Pela Lidl-Trek, Kämna tem agora uma nova oportunidade para voltar aos seus melhores dias. "Decidi assinar por uma série de razões. Só posso dizer que estou muito feliz por estar aqui. Eles sabem que tive este acidente e as expectativas não são muito altas para a Catalunha, mas a esperança e as expectativas são as de que eu volte ao meu antigo nível."
Olhando para o futuro, Kämna tem novamente ambições em Grandes Voltas, embora o regresso à Volta a França continue incerto. "Muita coisa terá de correr bem e tenho plena consciência de que não é uma tarefa fácil estar lá."

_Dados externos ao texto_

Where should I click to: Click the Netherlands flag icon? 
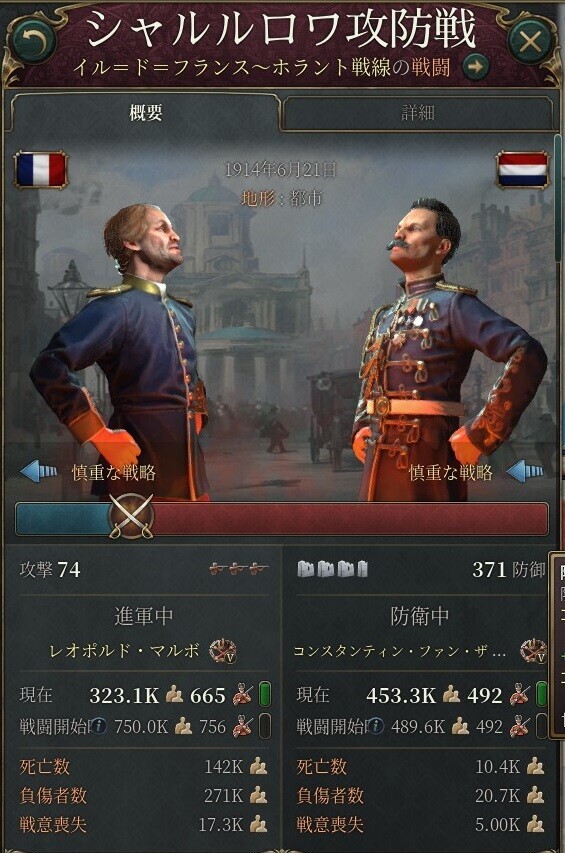tap(523, 169)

O seu principal objetivo continua a ser o mesmo: ganhar grandes corridas. "Quero voltar a ganhar etapas nas Grandes Voltas e ganhar outras corridas. É o meu grande objetivo. Tenho a sensação de que ajuda estar num novo ambiente e ter um começo completamente novo. Sinto-me confiante em relação ao futuro".
Depois de uma experiência angustiante, Kämna sabe a sorte que tem por estar de volta ao pelotão profissional. "No final, tive muita sorte com o resultado. O facto de poder sentar-me aqui e voltar a praticar ciclismo profissional é incrível. É a coisa realmente mais importante."